All lines from the one containing "Image resolution: width=1806" through the end of the data below are to be repeated exactly, with pictures left out.

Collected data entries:
• • •
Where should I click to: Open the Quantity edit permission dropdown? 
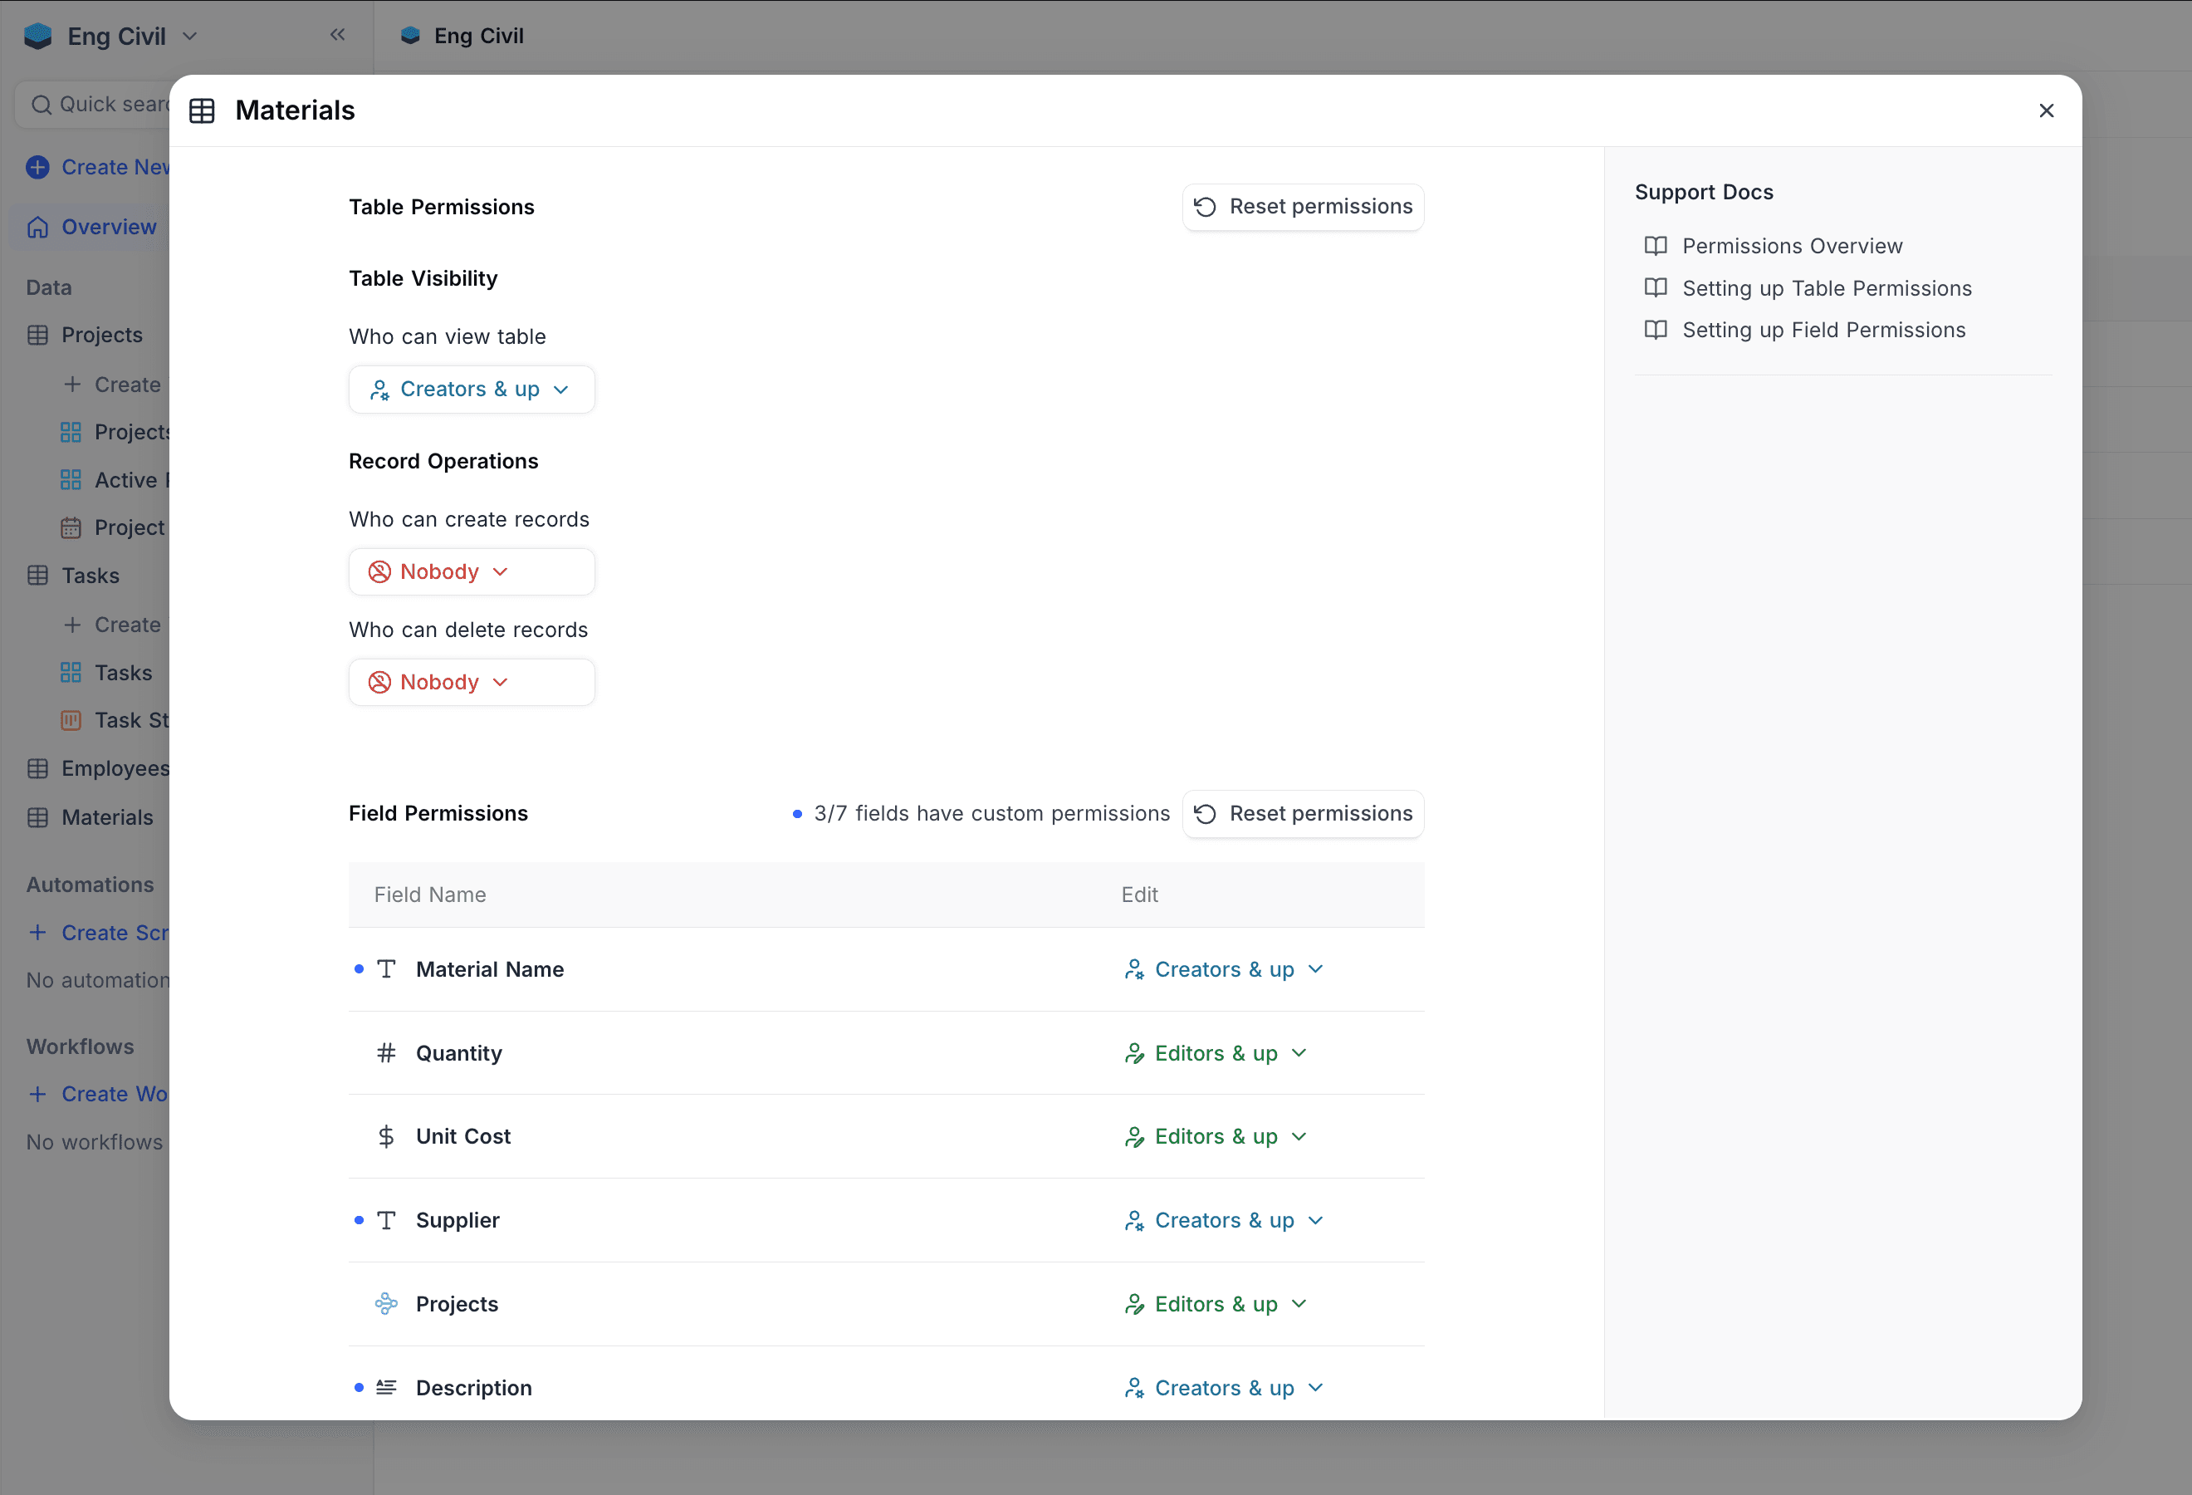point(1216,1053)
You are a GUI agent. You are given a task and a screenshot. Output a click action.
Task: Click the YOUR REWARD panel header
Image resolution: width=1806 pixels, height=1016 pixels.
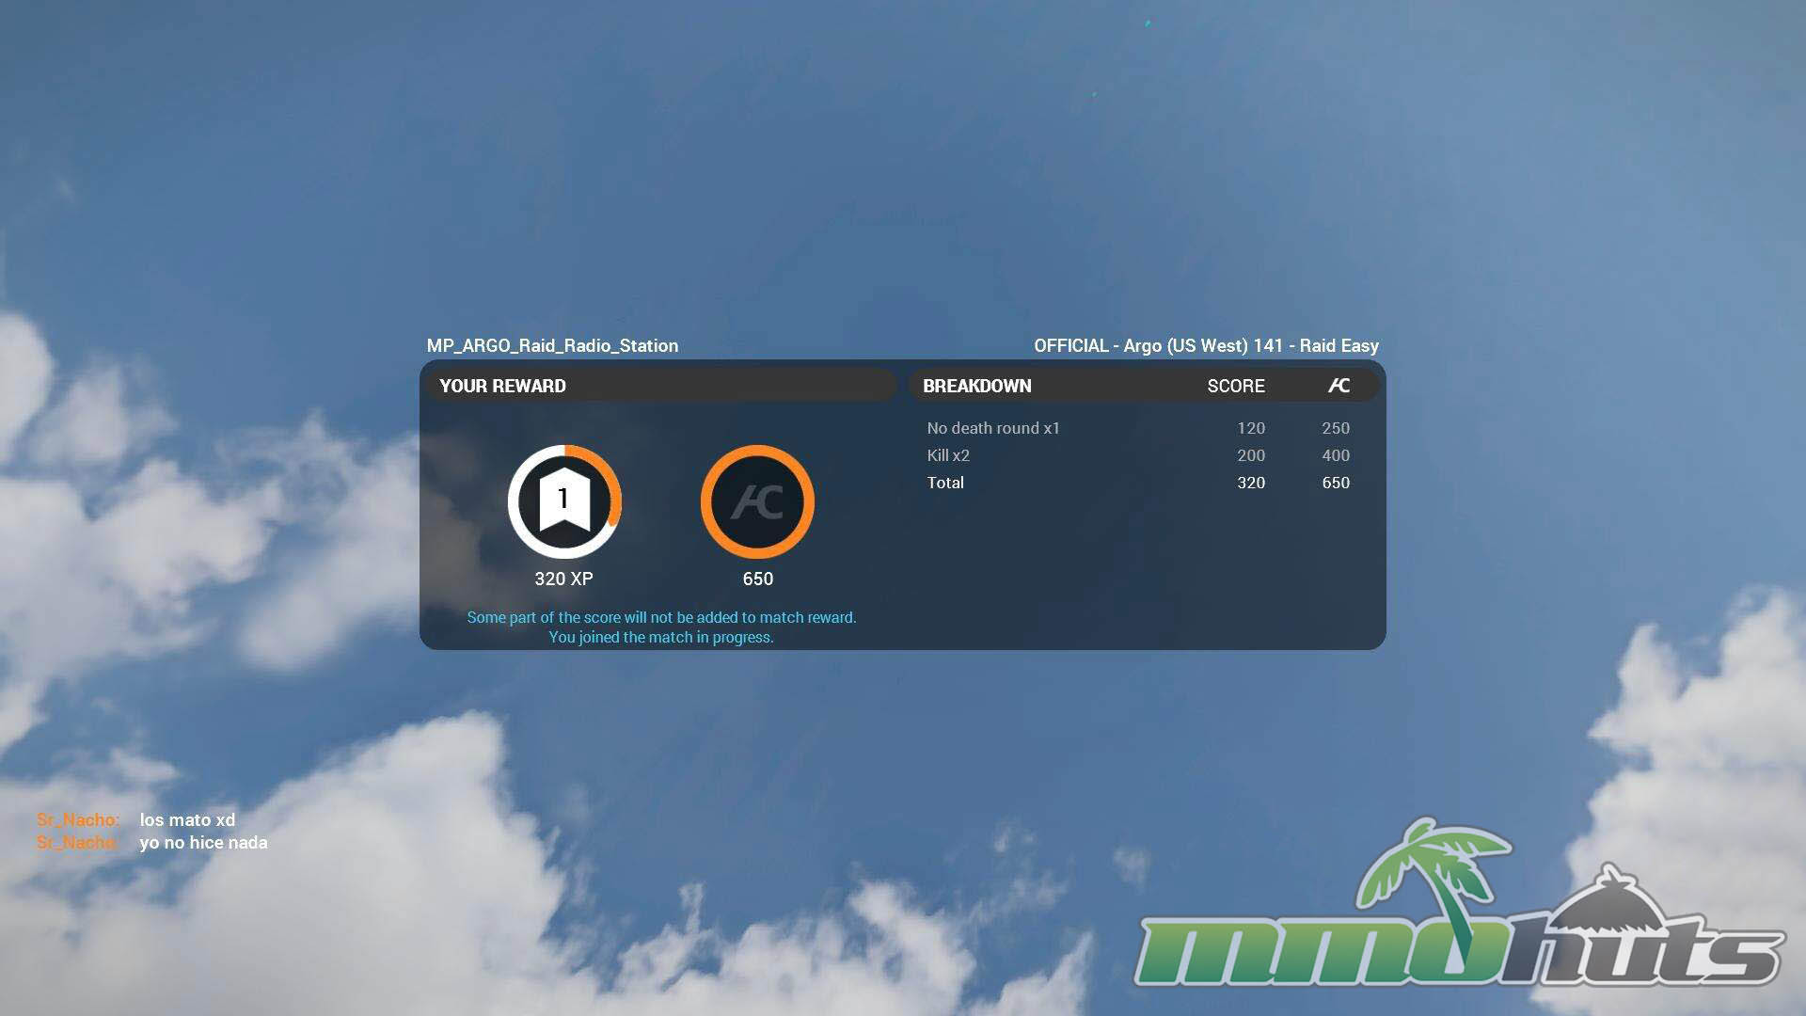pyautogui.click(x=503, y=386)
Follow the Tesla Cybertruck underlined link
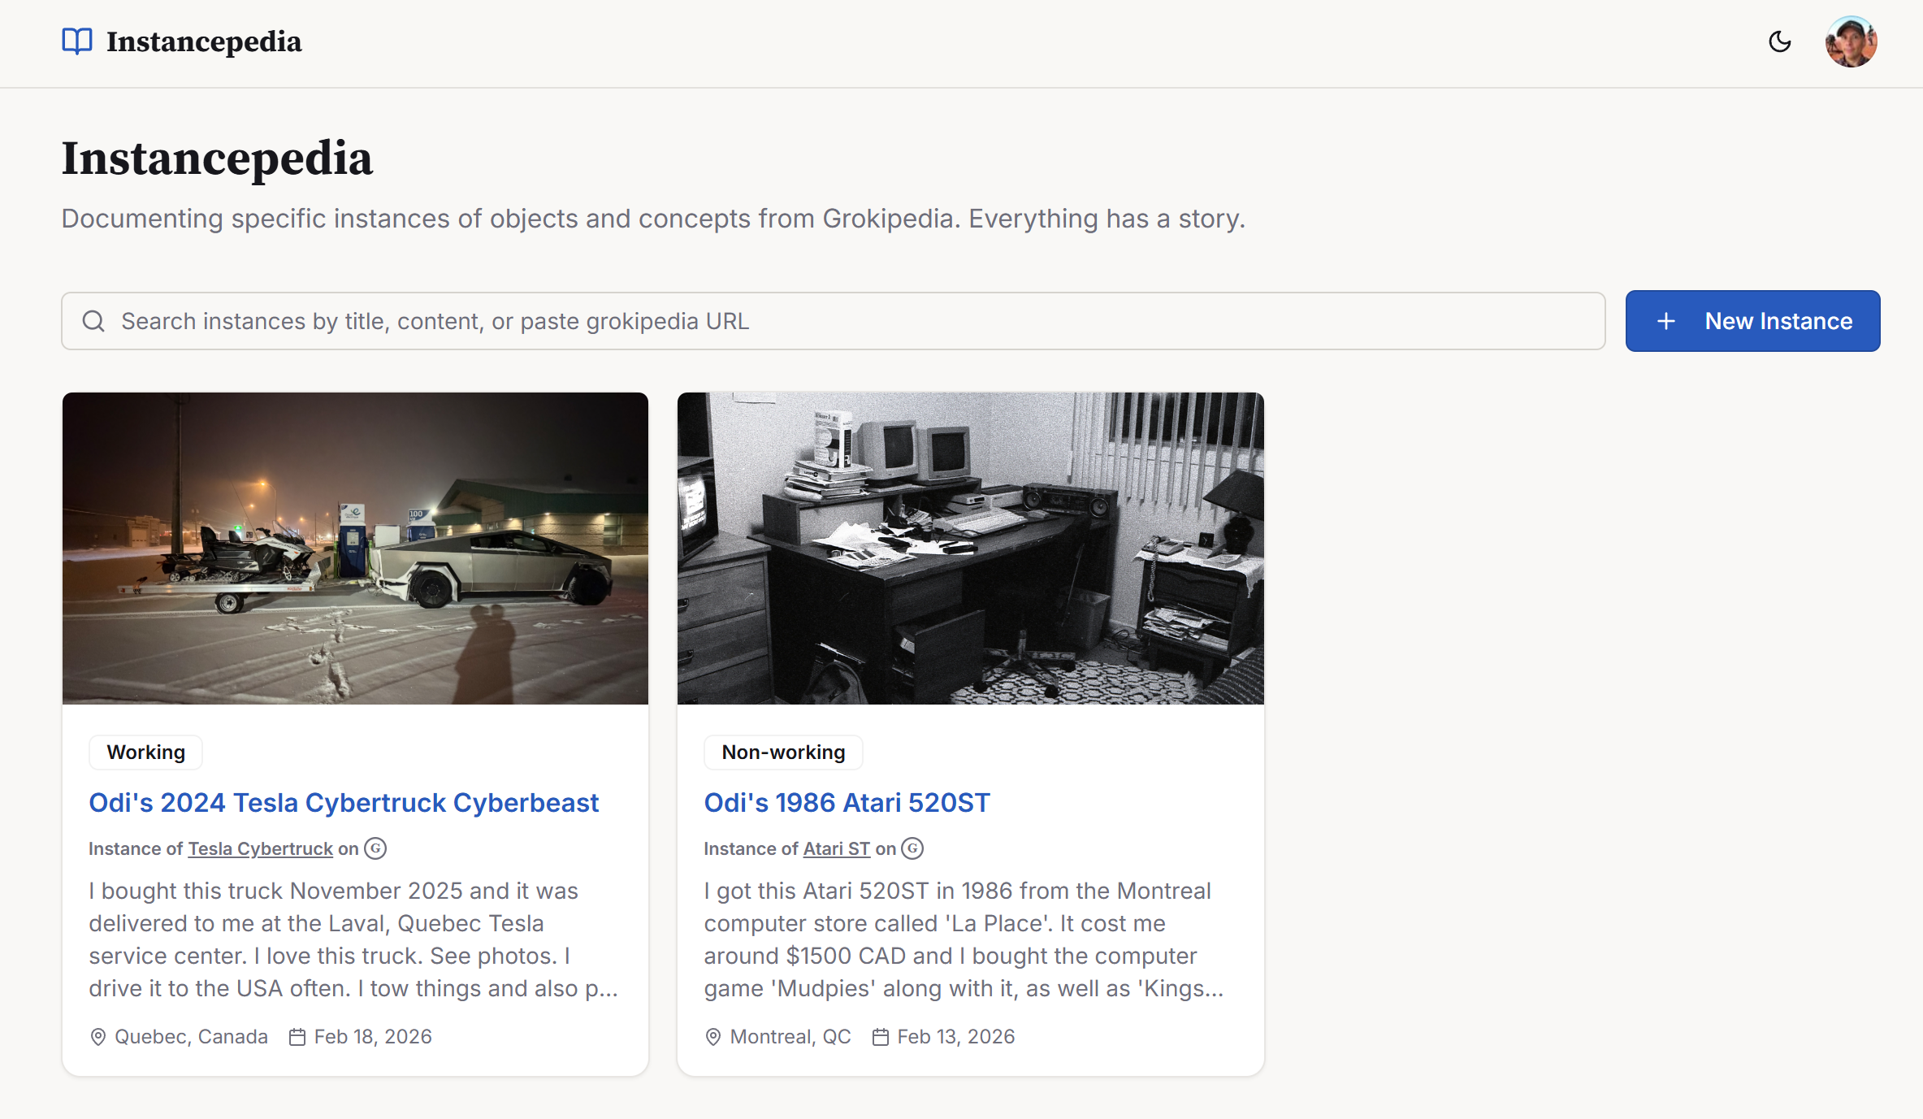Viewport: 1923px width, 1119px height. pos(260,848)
• • •
### Exercise output
Image resolution: width=1806 pixels, height=1016 pixels.
pyautogui.click(x=503, y=386)
Follow the Tesla Cybertruck underlined link
Viewport: 1923px width, 1119px height. pos(260,848)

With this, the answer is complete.